I remember being at the beach with my brother, staring at the waves rolling in… the children of my mothers friends untouched by the deep loss that we were going through.
I sat on that beach, gray skies, but no rain… my lightly tanned legs stretched out in front of me, my heart heavy… I watched my friends, these children of the friends my mother had that lived on the island. Two boys my age and two young girls, I watched them jumping and playing in the water, I sat near my mother’s friends Mary and Christie, two women who would continue to influence me for what will be the rest of my life. I like to think that they felt a palpable grief for this small sailing party that included my family and had just been dealt a blow. One of them, Mary I think, put her hand on my back and told me to go play. I hesitated and she called for her son, Daniel and Christie’s son, Jason. She told them to get me in the water and teach me to play some game. Daniel grabbed my hand, and Jason grabbed my other and pulled me up. They trotted to the water, forcing me to move… they jumped in the water and dove under… the water was so beautifully clear that I could see the sun reflect off of their tanned backs, the kind of tanned skin that children that live on islands tend to have, reflecting gold and bronze.
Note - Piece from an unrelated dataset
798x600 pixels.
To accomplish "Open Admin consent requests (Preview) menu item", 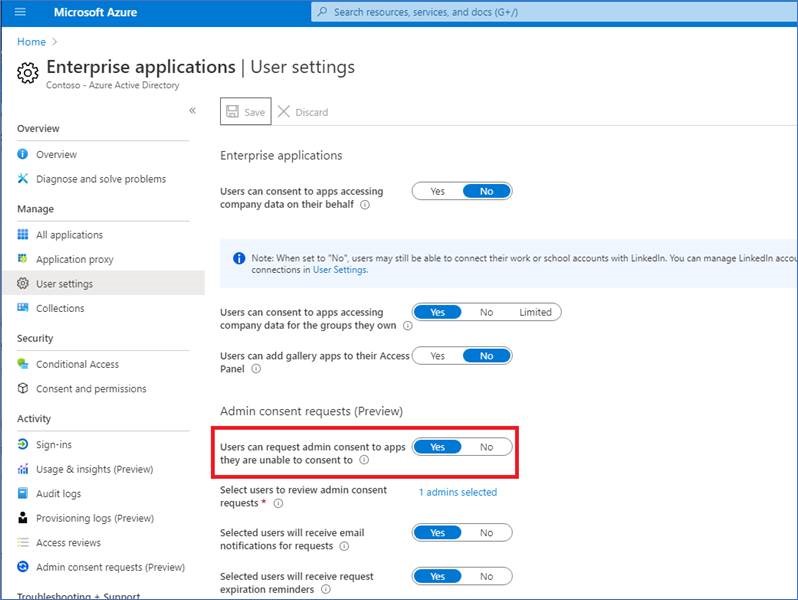I will coord(110,567).
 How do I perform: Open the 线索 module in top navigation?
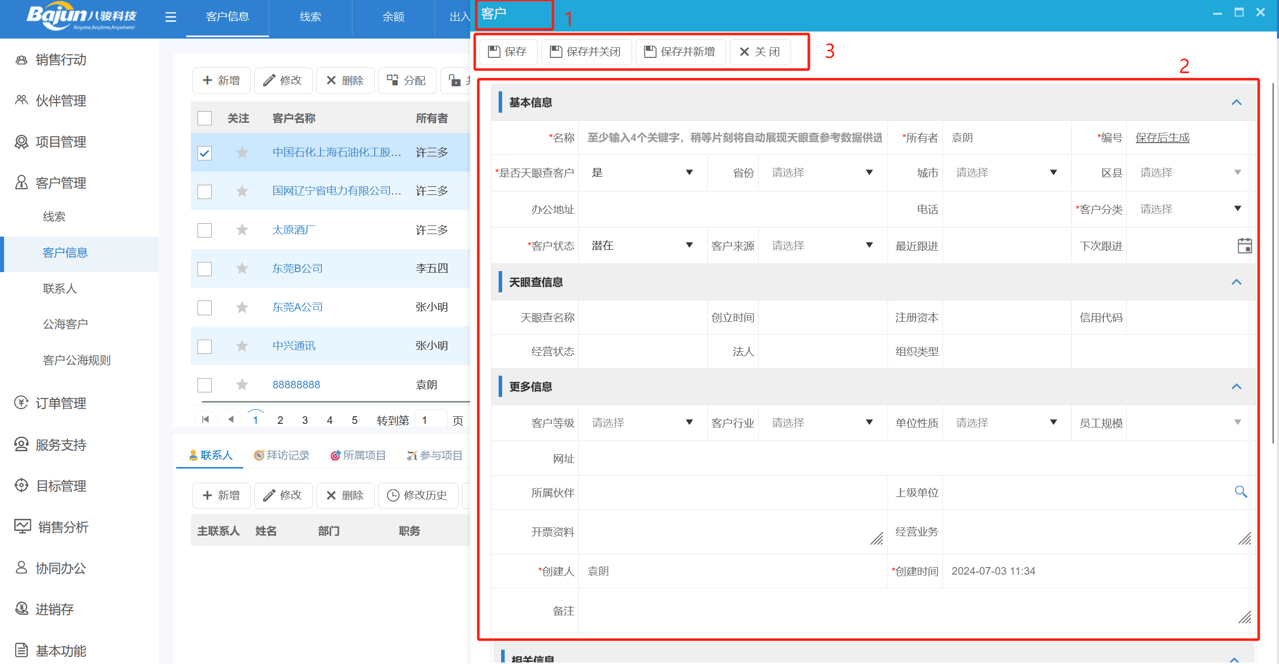click(x=312, y=17)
They surfaced over to my left, where a mangrove was… its gloomy, gnarled and ropey trunks enticing me like sirens… I started swimming towards them when Daniel grabbed my foot and pulled me short. we stood up and he told me to stay away from them as the eels like to hang out there and he dove off again. I watched his back arch and his legs kick out behind him into the air as he made a head dive into the deeper water… and I thought he was beautiful. I watched Daniel and Jason play with in the water with me for the next hour or so, until Mary and Christie called us out and we went in to one of their homes. But by then, I had managed to fall in love with both of them… the very first boys I would ever love.
Trips to the Galapagos for most people require a guide, the guide will repeatedly tell you to not take anything with you, to not move any thing to pick it up and put it right back where you found it… and that trip was all about that. I was visiting, and left so much behind when we finally had permission to leave. My father had managed to get (bribe, most likely) a military cargo plane to take us all and my grandfathers body back to the mainland. We all boarded, my grandfathers makeshift coffin in the middle of the cargo hold. All of us, the adults and the kids (there were a total of 10 of us on that trip) sat on seats in that plane. Military personnel and their “guests” (years later my mother would refer to them as their floozies, which was such an appropriate word) boarded after us, they sat on the seats surrounding the coffin and placed their wine glasses and ashtray on the box that held his body. And we flew home watching them play cards, drink, smoke, and flirt.
So, this story came to me because I ate a frozen chocolate cupcake with mint icing while I was pondering what to write for the 40 Days of Writing group for day 4. It struck a chord and brought to mind a story, but that tale needs to come up at a later time, I had to share the preface first.
“Just in the nick of time they realized that it was their own habitat they were wrecking — that they weren’t merely visitors.”